> EXERCISE PROMPT
Exact copy, no pictures: reproduce the lines from the one that holds "Task: Click Sun" through the end of the entries.

Recorded data
----------
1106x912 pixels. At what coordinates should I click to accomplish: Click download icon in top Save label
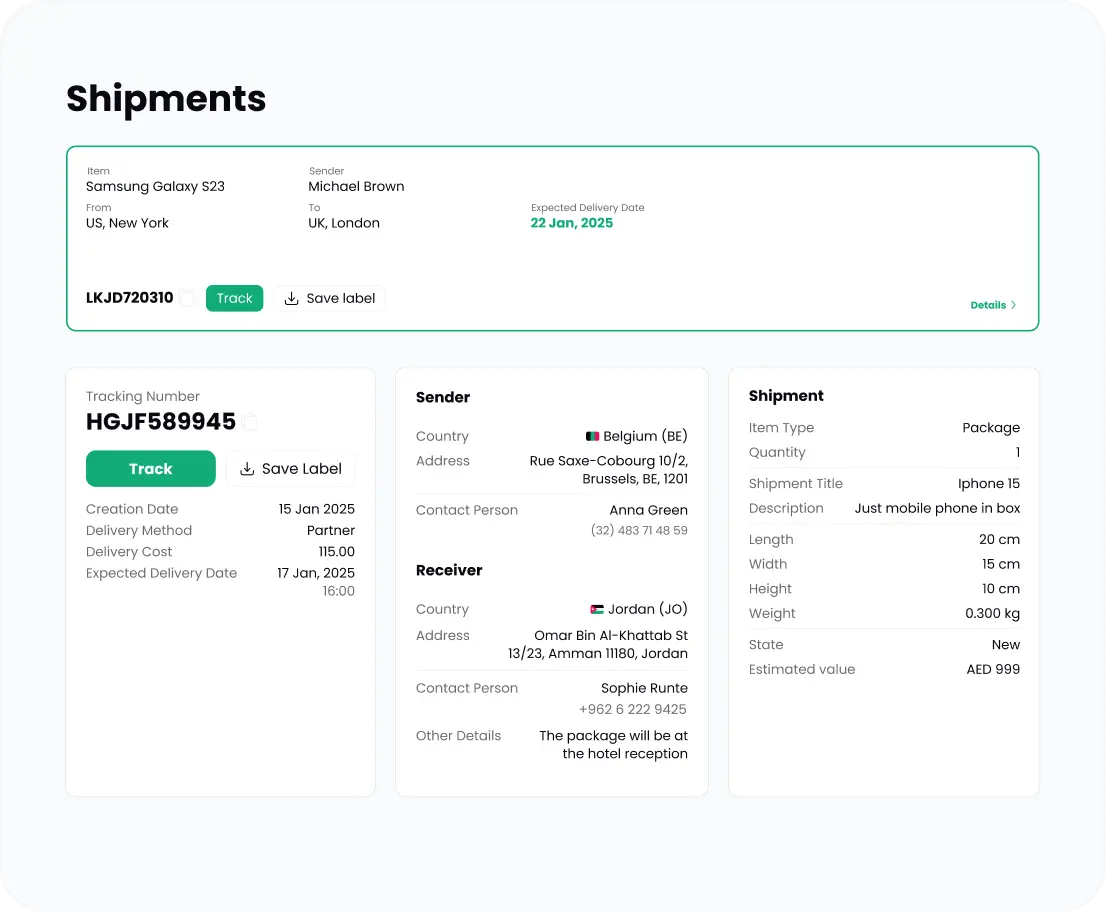click(x=292, y=298)
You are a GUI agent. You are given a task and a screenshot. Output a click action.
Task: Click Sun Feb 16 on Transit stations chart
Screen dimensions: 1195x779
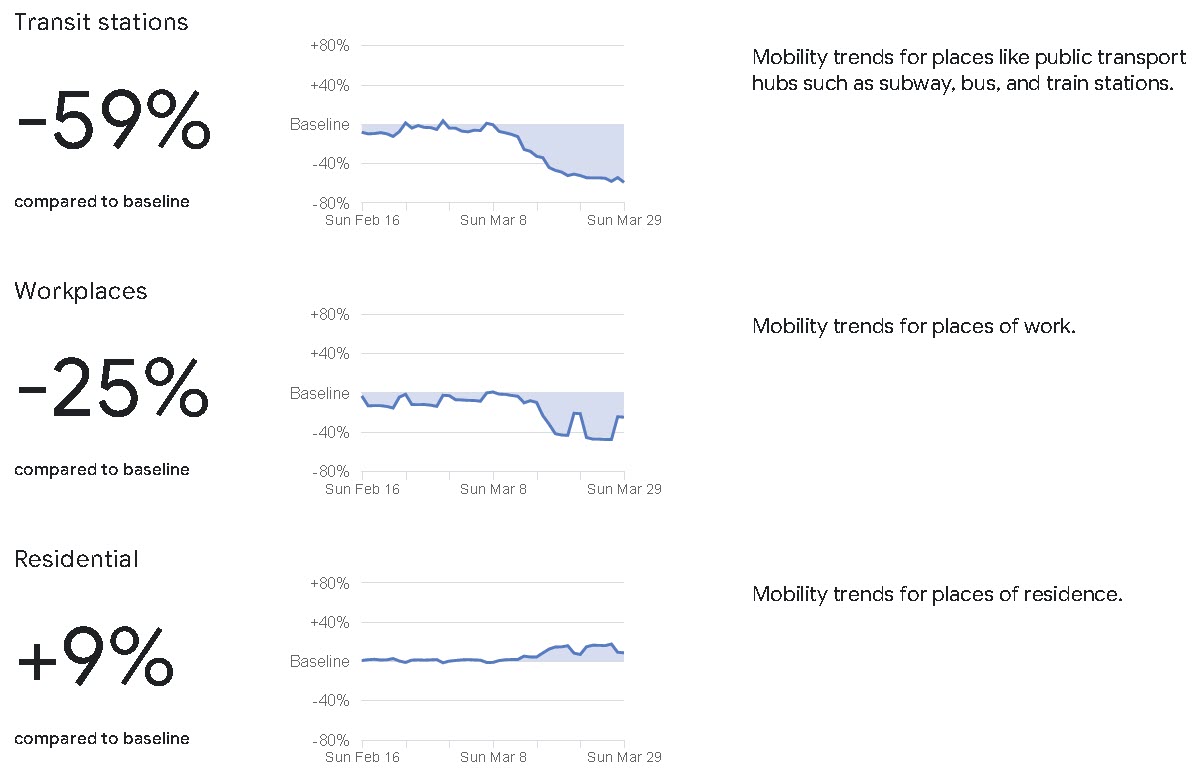[x=362, y=220]
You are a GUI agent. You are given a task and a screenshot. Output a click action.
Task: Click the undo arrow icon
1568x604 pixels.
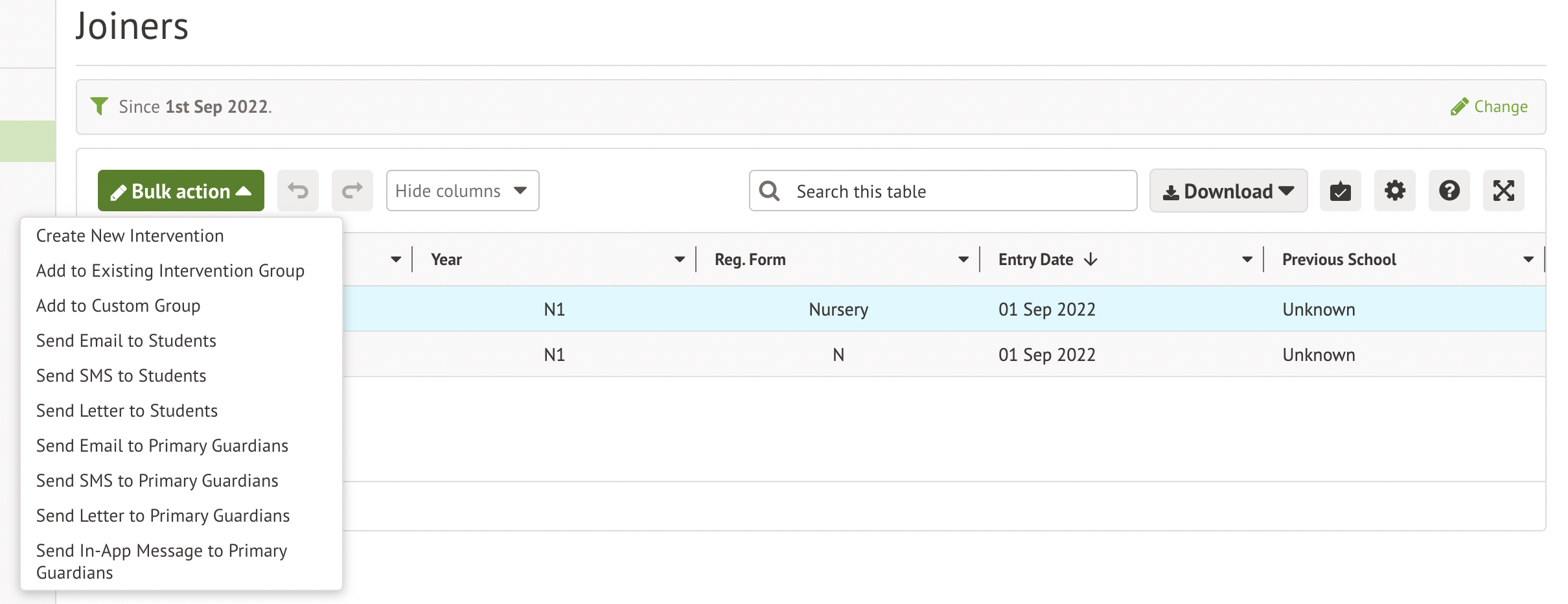coord(298,191)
----------
> RESULT BELOW
Task: Click Sun Feb 16 on Transit stations chart
Screen dimensions: 1195x779
[x=362, y=220]
You are a GUI agent. You are given a task and a screenshot. Output a click action.
Task: Click the undo arrow icon
1568x604 pixels.
coord(298,191)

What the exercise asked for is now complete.